# Dual: Rythmik F12 or LFM-1+ ??



## randyc1 (Jul 20, 2011)

Just wondering what would be overall more satisfiying for: HT 70% , Music 30%.

Room is in basement :4000cf with opening for staircase only ??


----------



## lsiberian (Mar 24, 2009)

randyc1 said:


> Just wondering what would be overall more satisfiying for: HT 70% , Music 30%.
> 
> Room is in basement :4000cf with opening for staircase only ??


For such a large place with home theater use I'd expect a the FV12 to be a better choice than either. That port will give you that extra performance at 20-30hz where it counts in a movie. Of course if you really must have sealed I would lean toward the Rythmik, but for HT I personally prefer ported subs.

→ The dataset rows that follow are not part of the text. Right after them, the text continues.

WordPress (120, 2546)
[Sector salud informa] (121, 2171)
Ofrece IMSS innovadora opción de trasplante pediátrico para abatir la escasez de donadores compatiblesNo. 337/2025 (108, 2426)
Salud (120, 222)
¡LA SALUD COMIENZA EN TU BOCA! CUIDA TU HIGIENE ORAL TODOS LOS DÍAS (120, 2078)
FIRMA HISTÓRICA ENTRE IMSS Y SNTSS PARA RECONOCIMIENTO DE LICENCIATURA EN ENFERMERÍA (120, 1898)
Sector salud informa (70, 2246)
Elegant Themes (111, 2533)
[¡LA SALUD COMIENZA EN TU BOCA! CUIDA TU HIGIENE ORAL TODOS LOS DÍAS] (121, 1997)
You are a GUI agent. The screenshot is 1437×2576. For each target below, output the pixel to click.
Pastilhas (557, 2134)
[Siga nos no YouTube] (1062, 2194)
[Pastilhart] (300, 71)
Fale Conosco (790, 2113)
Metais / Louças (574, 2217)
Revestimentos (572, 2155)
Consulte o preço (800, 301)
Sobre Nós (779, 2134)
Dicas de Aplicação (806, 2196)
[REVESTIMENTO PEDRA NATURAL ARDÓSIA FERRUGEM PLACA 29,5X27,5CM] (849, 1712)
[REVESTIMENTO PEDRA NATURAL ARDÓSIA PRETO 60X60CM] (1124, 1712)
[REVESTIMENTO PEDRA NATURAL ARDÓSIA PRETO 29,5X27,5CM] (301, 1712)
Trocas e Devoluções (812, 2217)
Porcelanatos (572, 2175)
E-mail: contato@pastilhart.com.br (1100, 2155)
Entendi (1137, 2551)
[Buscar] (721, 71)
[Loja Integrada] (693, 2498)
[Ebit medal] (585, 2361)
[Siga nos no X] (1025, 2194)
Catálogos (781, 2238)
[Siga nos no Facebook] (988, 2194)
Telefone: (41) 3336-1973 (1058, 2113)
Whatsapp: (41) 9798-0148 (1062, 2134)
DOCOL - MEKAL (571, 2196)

For Music I prefer sealed because the 20-30hz is rarely needed.


----------



## randyc1 (Jul 20, 2011)

I wonder if the FV 12 is tighter than the LFM-1+ , the reason i did'nt include the FV 12 was that i don't like the looks of it !


----------



## lsiberian (Mar 24, 2009)

randyc1 said:


> I wonder if the FV 12 is tighter than the LFM-1+ , the reason i did'nt include the FV 12 was that i don't like the looks of it !


If looks could kill. Tightness comes with proper size, tuning and placement. I'd lean toward the Rhythmik.


----------